++++ Data extract ++++
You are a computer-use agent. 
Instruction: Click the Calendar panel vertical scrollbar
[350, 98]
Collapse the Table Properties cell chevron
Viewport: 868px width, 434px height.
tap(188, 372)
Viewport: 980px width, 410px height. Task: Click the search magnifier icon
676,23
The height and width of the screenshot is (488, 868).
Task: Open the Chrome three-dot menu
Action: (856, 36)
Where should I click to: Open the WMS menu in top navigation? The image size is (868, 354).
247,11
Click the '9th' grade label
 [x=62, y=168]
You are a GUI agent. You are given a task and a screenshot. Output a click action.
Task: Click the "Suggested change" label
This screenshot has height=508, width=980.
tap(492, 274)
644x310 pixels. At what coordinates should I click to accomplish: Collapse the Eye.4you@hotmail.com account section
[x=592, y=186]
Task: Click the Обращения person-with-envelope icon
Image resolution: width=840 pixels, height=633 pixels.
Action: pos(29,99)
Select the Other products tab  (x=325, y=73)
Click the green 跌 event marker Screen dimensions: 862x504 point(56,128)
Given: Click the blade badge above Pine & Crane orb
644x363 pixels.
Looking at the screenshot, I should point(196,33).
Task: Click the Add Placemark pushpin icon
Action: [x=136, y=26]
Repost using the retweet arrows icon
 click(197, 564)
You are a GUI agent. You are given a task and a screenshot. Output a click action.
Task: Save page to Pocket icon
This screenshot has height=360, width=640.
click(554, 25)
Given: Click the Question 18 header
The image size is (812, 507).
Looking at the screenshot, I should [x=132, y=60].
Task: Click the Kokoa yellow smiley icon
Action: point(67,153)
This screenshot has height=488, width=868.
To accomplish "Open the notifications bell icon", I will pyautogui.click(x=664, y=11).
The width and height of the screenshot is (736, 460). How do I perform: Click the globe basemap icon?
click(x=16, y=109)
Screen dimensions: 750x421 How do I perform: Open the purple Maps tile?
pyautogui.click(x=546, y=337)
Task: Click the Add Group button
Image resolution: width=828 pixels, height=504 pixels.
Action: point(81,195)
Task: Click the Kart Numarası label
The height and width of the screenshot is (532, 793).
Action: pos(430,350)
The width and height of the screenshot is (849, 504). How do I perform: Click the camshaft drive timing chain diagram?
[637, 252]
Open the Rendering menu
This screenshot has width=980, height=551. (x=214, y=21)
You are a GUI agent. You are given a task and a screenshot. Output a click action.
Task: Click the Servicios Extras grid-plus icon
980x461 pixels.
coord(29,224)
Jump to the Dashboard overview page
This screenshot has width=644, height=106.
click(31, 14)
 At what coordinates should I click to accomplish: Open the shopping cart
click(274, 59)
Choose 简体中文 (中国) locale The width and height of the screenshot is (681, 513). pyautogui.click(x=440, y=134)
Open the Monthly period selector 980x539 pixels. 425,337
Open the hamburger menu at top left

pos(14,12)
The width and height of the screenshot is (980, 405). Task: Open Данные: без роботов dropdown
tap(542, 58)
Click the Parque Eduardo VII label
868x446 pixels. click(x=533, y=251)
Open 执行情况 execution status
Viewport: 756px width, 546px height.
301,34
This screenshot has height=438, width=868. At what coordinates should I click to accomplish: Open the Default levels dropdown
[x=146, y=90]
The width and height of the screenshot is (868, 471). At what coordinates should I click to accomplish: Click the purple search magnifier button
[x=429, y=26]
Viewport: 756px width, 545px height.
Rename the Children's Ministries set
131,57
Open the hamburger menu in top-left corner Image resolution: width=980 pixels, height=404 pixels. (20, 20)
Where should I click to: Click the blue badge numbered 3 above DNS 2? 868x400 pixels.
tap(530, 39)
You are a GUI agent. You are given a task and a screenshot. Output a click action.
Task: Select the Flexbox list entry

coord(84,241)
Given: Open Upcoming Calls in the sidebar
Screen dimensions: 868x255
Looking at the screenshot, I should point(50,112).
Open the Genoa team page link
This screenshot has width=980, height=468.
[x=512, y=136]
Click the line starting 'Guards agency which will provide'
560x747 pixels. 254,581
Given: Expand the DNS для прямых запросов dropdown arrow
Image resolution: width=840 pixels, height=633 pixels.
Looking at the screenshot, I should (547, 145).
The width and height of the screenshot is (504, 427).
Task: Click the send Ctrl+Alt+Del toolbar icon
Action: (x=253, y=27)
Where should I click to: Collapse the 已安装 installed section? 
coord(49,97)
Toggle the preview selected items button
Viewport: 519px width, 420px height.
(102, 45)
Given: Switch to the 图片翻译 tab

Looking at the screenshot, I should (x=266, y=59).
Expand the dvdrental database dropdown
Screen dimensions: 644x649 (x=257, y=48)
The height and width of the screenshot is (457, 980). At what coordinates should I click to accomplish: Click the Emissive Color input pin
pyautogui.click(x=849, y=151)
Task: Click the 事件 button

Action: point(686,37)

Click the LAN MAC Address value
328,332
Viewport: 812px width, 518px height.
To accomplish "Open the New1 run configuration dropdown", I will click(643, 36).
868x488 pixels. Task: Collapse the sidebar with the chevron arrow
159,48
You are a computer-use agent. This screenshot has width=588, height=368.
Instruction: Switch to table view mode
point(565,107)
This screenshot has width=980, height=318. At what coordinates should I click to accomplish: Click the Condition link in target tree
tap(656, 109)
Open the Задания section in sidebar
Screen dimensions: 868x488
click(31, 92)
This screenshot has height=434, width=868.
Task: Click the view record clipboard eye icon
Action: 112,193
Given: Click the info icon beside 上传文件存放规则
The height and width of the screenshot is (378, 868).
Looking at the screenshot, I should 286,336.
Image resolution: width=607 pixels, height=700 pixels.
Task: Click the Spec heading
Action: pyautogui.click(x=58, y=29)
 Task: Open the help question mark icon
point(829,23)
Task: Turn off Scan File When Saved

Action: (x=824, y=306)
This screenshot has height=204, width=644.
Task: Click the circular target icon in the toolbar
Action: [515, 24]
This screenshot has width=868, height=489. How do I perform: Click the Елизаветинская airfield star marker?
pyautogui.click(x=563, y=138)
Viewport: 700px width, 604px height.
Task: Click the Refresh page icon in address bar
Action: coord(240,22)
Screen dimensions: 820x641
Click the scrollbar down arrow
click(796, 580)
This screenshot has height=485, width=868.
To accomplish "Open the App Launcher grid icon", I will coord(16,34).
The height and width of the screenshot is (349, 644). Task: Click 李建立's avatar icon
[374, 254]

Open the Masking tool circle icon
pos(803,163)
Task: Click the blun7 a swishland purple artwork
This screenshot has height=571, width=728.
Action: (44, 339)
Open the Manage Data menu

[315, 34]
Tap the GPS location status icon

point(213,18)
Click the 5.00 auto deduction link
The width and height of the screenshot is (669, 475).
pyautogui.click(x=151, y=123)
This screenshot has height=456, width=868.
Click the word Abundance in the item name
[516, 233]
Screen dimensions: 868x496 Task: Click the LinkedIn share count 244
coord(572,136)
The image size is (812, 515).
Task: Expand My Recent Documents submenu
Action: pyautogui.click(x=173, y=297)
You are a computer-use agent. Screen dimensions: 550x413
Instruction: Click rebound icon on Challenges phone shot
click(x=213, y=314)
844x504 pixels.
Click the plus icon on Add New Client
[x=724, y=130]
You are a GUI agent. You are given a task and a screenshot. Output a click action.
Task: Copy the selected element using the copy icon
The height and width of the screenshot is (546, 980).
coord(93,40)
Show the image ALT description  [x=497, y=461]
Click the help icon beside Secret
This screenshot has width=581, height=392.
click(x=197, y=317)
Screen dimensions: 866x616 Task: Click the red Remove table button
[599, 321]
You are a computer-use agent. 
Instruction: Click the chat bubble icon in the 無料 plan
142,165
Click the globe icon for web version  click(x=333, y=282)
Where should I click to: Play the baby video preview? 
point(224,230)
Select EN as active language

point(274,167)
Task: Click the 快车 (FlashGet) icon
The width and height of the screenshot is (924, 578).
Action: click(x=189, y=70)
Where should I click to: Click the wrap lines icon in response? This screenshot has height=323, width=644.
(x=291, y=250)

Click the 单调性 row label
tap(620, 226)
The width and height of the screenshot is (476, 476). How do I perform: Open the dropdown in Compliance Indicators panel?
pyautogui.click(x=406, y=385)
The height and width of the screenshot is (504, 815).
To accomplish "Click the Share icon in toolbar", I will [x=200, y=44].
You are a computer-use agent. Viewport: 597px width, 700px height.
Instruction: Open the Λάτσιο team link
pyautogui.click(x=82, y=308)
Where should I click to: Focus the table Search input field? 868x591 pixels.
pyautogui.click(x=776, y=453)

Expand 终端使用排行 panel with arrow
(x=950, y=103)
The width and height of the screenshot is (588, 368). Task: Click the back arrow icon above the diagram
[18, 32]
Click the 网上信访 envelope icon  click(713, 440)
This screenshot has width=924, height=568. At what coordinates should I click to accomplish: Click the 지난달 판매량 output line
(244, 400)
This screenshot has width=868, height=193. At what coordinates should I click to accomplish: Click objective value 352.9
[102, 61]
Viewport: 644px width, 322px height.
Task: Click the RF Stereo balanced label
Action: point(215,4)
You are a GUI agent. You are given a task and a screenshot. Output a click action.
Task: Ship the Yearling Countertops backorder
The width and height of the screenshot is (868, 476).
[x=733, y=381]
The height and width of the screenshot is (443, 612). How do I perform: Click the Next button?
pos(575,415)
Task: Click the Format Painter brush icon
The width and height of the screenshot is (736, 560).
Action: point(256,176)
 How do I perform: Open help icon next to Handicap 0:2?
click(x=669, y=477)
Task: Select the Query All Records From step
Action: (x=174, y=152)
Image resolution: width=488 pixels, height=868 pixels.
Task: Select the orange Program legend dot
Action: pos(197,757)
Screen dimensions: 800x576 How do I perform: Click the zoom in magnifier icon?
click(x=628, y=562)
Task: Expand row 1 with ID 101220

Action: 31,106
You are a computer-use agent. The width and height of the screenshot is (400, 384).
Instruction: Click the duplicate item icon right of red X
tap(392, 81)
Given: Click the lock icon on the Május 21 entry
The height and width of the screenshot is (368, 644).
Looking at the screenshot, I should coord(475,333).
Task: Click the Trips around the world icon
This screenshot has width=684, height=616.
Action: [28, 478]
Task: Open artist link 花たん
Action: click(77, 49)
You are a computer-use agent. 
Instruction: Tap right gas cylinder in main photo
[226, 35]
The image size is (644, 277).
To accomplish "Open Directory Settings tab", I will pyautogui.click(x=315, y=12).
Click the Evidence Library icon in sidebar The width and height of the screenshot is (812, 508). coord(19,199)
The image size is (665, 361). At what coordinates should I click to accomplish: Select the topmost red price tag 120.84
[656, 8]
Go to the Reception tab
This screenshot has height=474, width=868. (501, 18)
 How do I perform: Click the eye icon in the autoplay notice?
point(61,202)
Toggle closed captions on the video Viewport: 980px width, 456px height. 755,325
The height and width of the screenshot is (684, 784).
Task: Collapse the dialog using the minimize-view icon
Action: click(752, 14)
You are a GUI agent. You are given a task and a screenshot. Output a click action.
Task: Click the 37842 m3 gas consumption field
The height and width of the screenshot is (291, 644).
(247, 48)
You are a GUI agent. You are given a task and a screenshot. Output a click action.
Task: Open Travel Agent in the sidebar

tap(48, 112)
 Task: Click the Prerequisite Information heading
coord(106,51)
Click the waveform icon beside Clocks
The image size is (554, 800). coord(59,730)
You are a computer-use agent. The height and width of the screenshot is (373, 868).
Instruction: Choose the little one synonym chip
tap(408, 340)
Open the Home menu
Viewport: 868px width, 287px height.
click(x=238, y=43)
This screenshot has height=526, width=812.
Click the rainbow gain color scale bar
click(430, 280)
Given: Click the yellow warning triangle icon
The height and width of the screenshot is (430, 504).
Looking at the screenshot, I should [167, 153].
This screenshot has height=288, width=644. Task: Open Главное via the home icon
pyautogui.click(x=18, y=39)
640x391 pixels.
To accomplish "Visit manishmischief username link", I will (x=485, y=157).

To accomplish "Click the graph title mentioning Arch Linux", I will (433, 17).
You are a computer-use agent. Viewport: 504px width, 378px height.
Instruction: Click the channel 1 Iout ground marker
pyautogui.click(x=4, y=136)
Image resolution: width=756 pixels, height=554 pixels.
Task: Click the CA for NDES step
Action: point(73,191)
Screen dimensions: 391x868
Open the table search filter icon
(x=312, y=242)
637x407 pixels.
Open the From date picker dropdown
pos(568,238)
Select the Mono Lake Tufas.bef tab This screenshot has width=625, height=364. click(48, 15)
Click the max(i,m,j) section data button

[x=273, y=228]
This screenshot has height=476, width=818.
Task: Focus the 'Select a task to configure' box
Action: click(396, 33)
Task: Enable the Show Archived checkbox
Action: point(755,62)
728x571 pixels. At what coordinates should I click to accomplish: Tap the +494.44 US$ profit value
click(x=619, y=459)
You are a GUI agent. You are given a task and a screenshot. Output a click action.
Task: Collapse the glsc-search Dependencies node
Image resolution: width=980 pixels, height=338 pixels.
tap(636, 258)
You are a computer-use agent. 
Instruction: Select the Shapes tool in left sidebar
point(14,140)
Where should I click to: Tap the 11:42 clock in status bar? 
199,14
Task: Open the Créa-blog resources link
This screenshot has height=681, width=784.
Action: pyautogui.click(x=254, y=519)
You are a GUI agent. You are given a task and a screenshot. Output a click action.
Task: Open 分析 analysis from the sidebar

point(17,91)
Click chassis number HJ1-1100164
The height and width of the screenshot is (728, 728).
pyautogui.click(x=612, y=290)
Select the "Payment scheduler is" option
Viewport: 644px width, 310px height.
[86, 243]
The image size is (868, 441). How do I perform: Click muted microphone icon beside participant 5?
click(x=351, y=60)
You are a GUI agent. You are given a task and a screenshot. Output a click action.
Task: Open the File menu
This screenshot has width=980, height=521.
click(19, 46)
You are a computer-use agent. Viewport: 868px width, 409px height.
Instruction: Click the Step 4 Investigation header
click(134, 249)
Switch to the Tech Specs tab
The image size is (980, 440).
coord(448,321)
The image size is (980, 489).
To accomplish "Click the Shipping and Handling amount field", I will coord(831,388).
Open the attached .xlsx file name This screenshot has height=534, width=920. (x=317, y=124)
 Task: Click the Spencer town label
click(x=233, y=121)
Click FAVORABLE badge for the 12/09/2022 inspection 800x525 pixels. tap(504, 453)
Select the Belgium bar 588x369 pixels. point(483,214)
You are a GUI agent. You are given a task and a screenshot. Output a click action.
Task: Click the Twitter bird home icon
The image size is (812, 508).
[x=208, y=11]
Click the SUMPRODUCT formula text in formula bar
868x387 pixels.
++++
**Assignment**
Look above for lines with the word "grid" and copy them all.

**Problem solution**
Task: Click the Servicios Extras grid-plus icon
To accomplish "Open the App Launcher grid icon", I will coord(16,34).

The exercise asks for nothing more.